◆ TRY IT ◆
Line by line, return the data exactly as shown.

◆ SUPPLIED MATERIAL ◆
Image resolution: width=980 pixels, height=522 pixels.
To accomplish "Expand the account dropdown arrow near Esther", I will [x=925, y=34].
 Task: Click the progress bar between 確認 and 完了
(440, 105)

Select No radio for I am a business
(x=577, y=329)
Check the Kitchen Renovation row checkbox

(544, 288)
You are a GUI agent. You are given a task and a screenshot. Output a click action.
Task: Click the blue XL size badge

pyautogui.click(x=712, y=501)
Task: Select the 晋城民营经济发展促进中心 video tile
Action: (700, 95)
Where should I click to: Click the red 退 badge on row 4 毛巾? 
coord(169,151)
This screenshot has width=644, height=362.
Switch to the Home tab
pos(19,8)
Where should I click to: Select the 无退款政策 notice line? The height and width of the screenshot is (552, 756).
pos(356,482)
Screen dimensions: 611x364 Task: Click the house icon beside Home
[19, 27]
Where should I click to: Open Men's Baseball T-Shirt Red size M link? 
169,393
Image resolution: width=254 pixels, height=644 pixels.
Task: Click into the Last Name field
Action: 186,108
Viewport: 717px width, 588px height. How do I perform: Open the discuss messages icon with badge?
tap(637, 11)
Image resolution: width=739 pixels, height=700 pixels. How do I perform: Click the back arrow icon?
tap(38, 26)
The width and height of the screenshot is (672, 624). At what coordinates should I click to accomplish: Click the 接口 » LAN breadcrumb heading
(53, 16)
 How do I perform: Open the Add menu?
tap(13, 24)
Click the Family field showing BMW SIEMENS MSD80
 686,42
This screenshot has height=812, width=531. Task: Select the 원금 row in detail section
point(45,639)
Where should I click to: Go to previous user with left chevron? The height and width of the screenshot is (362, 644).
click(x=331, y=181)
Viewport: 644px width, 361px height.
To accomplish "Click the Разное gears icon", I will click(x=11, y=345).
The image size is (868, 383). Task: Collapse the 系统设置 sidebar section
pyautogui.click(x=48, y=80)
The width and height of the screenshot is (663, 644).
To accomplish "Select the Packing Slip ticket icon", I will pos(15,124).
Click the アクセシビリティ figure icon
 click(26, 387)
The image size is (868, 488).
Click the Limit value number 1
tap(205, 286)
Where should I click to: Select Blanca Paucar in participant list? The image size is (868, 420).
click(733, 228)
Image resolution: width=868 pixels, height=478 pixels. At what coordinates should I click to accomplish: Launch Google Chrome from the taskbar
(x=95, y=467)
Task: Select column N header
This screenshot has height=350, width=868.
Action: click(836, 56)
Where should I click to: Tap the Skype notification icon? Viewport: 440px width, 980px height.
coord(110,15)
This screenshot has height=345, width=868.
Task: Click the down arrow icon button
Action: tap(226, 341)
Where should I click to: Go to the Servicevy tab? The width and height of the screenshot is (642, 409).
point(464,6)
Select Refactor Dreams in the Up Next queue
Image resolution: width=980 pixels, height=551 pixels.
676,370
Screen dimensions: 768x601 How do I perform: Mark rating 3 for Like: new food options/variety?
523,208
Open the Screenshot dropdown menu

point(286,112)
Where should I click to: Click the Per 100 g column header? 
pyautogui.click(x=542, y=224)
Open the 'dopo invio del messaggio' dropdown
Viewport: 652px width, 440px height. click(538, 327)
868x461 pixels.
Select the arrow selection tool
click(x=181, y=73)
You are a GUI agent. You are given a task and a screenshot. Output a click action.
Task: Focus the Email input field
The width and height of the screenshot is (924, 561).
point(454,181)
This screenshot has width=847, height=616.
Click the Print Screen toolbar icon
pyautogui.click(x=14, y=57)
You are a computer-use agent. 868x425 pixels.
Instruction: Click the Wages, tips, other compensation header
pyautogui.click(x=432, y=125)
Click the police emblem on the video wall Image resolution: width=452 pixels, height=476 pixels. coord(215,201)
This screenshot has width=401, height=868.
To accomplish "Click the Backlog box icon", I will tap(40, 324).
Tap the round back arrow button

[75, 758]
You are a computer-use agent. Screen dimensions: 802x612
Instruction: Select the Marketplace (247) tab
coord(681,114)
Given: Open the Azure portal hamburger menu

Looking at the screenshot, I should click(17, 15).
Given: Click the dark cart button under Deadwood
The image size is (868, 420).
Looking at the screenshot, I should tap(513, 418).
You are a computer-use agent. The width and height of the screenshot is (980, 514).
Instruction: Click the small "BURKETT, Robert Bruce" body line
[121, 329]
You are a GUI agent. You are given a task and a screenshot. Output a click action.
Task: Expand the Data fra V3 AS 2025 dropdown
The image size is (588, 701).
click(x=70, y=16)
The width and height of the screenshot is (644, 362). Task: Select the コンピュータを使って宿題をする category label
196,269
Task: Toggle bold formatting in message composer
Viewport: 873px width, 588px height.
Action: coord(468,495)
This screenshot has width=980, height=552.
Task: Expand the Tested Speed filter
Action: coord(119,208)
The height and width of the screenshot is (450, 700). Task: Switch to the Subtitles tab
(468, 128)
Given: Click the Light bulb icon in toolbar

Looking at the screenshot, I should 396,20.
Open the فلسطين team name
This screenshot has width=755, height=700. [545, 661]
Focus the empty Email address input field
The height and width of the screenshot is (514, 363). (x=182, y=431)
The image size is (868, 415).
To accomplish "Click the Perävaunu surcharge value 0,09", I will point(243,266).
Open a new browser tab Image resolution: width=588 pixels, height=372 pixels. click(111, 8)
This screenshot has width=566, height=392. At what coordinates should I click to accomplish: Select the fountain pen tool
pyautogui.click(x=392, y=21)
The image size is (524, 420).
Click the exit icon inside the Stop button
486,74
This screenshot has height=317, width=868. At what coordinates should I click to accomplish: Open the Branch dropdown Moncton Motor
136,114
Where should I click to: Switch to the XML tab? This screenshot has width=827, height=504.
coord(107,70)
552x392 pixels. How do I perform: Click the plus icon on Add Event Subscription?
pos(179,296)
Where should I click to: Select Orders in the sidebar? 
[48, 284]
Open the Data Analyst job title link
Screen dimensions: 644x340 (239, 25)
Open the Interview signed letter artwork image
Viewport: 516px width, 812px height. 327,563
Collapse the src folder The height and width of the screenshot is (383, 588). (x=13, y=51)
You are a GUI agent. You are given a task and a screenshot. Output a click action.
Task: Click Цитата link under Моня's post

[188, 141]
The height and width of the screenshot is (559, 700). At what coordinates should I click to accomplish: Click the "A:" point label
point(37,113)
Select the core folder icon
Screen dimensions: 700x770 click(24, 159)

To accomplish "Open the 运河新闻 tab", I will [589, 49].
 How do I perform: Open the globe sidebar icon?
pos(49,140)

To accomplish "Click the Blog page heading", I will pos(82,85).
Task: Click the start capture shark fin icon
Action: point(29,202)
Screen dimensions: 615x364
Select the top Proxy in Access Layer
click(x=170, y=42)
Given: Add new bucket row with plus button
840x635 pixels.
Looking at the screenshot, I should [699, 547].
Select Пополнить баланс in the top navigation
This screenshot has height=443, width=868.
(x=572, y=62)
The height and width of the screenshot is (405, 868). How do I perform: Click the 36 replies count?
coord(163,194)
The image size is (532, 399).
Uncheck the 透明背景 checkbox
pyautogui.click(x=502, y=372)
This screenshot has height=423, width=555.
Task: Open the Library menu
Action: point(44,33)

◆ EXERCISE RESPONSE ◆
Image resolution: width=980 pixels, height=522 pixels.
To accomplish "Expand the account dropdown arrow near Esther", I will [x=925, y=34].
 Task: Click the progress bar between 確認 and 完了
(440, 105)

Select No radio for I am a business
(x=577, y=329)
Check the Kitchen Renovation row checkbox

(544, 288)
You are a GUI agent. You are given a task and a screenshot. Output a click action.
Task: Click the blue XL size badge

pyautogui.click(x=712, y=501)
Task: Select the 晋城民营经济发展促进中心 video tile
Action: (700, 95)
Where should I click to: Click the red 退 badge on row 4 毛巾? 
coord(169,151)
This screenshot has width=644, height=362.
Switch to the Home tab
pos(19,8)
Where should I click to: Select the 无退款政策 notice line? The height and width of the screenshot is (552, 756).
pos(356,482)
Screen dimensions: 611x364 Task: Click the house icon beside Home
[19, 27]
Where should I click to: Open Men's Baseball T-Shirt Red size M link? 
169,393
Image resolution: width=254 pixels, height=644 pixels.
Task: Click into the Last Name field
Action: 186,108
Viewport: 717px width, 588px height. How do I perform: Open the discuss messages icon with badge?
tap(637, 11)
Image resolution: width=739 pixels, height=700 pixels. How do I perform: Click the back arrow icon?
tap(38, 26)
The width and height of the screenshot is (672, 624). At what coordinates should I click to accomplish: Click the 接口 » LAN breadcrumb heading
(53, 16)
 How do I perform: Open the Add menu?
tap(13, 24)
Click the Family field showing BMW SIEMENS MSD80
 686,42
This screenshot has height=812, width=531. Task: Select the 원금 row in detail section
point(45,639)
Where should I click to: Go to previous user with left chevron? The height and width of the screenshot is (362, 644).
click(x=331, y=181)
Viewport: 644px width, 361px height.
To accomplish "Click the Разное gears icon", I will click(x=11, y=345).
The image size is (868, 383). Task: Collapse the 系统设置 sidebar section
pyautogui.click(x=48, y=80)
The width and height of the screenshot is (663, 644).
To accomplish "Select the Packing Slip ticket icon", I will pos(15,124).
Click the アクセシビリティ figure icon
 click(26, 387)
The image size is (868, 488).
Click the Limit value number 1
tap(205, 286)
Where should I click to: Select Blanca Paucar in participant list? The image size is (868, 420).
click(733, 228)
Image resolution: width=868 pixels, height=478 pixels. At what coordinates should I click to accomplish: Launch Google Chrome from the taskbar
(x=95, y=467)
Task: Select column N header
This screenshot has height=350, width=868.
Action: click(836, 56)
Where should I click to: Tap the Skype notification icon? Viewport: 440px width, 980px height.
coord(110,15)
This screenshot has height=345, width=868.
Task: Click the down arrow icon button
Action: tap(226, 341)
Where should I click to: Go to the Servicevy tab? The width and height of the screenshot is (642, 409).
point(464,6)
Select Refactor Dreams in the Up Next queue
Image resolution: width=980 pixels, height=551 pixels.
676,370
Screen dimensions: 768x601 How do I perform: Mark rating 3 for Like: new food options/variety?
523,208
Open the Screenshot dropdown menu

point(286,112)
Where should I click to: Click the Per 100 g column header? 
pyautogui.click(x=542, y=224)
Open the 'dopo invio del messaggio' dropdown
Viewport: 652px width, 440px height. click(538, 327)
868x461 pixels.
Select the arrow selection tool
click(x=181, y=73)
You are a GUI agent. You are given a task and a screenshot. Output a click action.
Task: Focus the Email input field
The width and height of the screenshot is (924, 561).
point(454,181)
This screenshot has width=847, height=616.
Click the Print Screen toolbar icon
pyautogui.click(x=14, y=57)
You are a computer-use agent. 868x425 pixels.
Instruction: Click the Wages, tips, other compensation header
pyautogui.click(x=432, y=125)
Click the police emblem on the video wall Image resolution: width=452 pixels, height=476 pixels. coord(215,201)
This screenshot has width=401, height=868.
To accomplish "Click the Backlog box icon", I will tap(40, 324).
Tap the round back arrow button

[75, 758]
You are a computer-use agent. Screen dimensions: 802x612
Instruction: Select the Marketplace (247) tab
coord(681,114)
Given: Open the Azure portal hamburger menu

Looking at the screenshot, I should click(17, 15).
Given: Click the dark cart button under Deadwood
The image size is (868, 420).
Looking at the screenshot, I should tap(513, 418).
You are a computer-use agent. The width and height of the screenshot is (980, 514).
Instruction: Click the small "BURKETT, Robert Bruce" body line
[121, 329]
You are a GUI agent. You are given a task and a screenshot. Output a click action.
Task: Expand the Data fra V3 AS 2025 dropdown
The image size is (588, 701).
click(x=70, y=16)
The width and height of the screenshot is (644, 362). Task: Select the コンピュータを使って宿題をする category label
196,269
Task: Toggle bold formatting in message composer
Viewport: 873px width, 588px height.
Action: coord(468,495)
This screenshot has width=980, height=552.
Task: Expand the Tested Speed filter
Action: coord(119,208)
The height and width of the screenshot is (450, 700). Task: Switch to the Subtitles tab
(468, 128)
Given: Click the Light bulb icon in toolbar

Looking at the screenshot, I should 396,20.
Open the فلسطين team name
This screenshot has width=755, height=700. [545, 661]
Focus the empty Email address input field
The height and width of the screenshot is (514, 363). (x=182, y=431)
The image size is (868, 415).
To accomplish "Click the Perävaunu surcharge value 0,09", I will point(243,266).
Open a new browser tab Image resolution: width=588 pixels, height=372 pixels. click(111, 8)
This screenshot has width=566, height=392. At what coordinates should I click to accomplish: Select the fountain pen tool
pyautogui.click(x=392, y=21)
The image size is (524, 420).
Click the exit icon inside the Stop button
486,74
This screenshot has height=317, width=868. At what coordinates should I click to accomplish: Open the Branch dropdown Moncton Motor
136,114
Where should I click to: Switch to the XML tab? This screenshot has width=827, height=504.
coord(107,70)
552x392 pixels. How do I perform: Click the plus icon on Add Event Subscription?
pos(179,296)
Where should I click to: Select Orders in the sidebar? 
[48, 284]
Open the Data Analyst job title link
Screen dimensions: 644x340 (239, 25)
Open the Interview signed letter artwork image
Viewport: 516px width, 812px height. 327,563
Collapse the src folder The height and width of the screenshot is (383, 588). (x=13, y=51)
You are a GUI agent. You are given a task and a screenshot. Output a click action.
Task: Click Цитата link under Моня's post

[188, 141]
The height and width of the screenshot is (559, 700). At what coordinates should I click to accomplish: Click the "A:" point label
point(37,113)
Select the core folder icon
Screen dimensions: 700x770 click(24, 159)

To accomplish "Open the 运河新闻 tab", I will [589, 49].
 How do I perform: Open the globe sidebar icon?
pos(49,140)

To accomplish "Click the Blog page heading", I will pos(82,85).
Task: Click the start capture shark fin icon
Action: point(29,202)
Screen dimensions: 615x364
Select the top Proxy in Access Layer
click(x=170, y=42)
Given: Add new bucket row with plus button
840x635 pixels.
Looking at the screenshot, I should [699, 547].
Select Пополнить баланс in the top navigation
This screenshot has height=443, width=868.
(x=572, y=62)
The height and width of the screenshot is (405, 868). How do I perform: Click the 36 replies count?
coord(163,194)
The image size is (532, 399).
Uncheck the 透明背景 checkbox
pyautogui.click(x=502, y=372)
This screenshot has height=423, width=555.
Task: Open the Library menu
Action: point(44,33)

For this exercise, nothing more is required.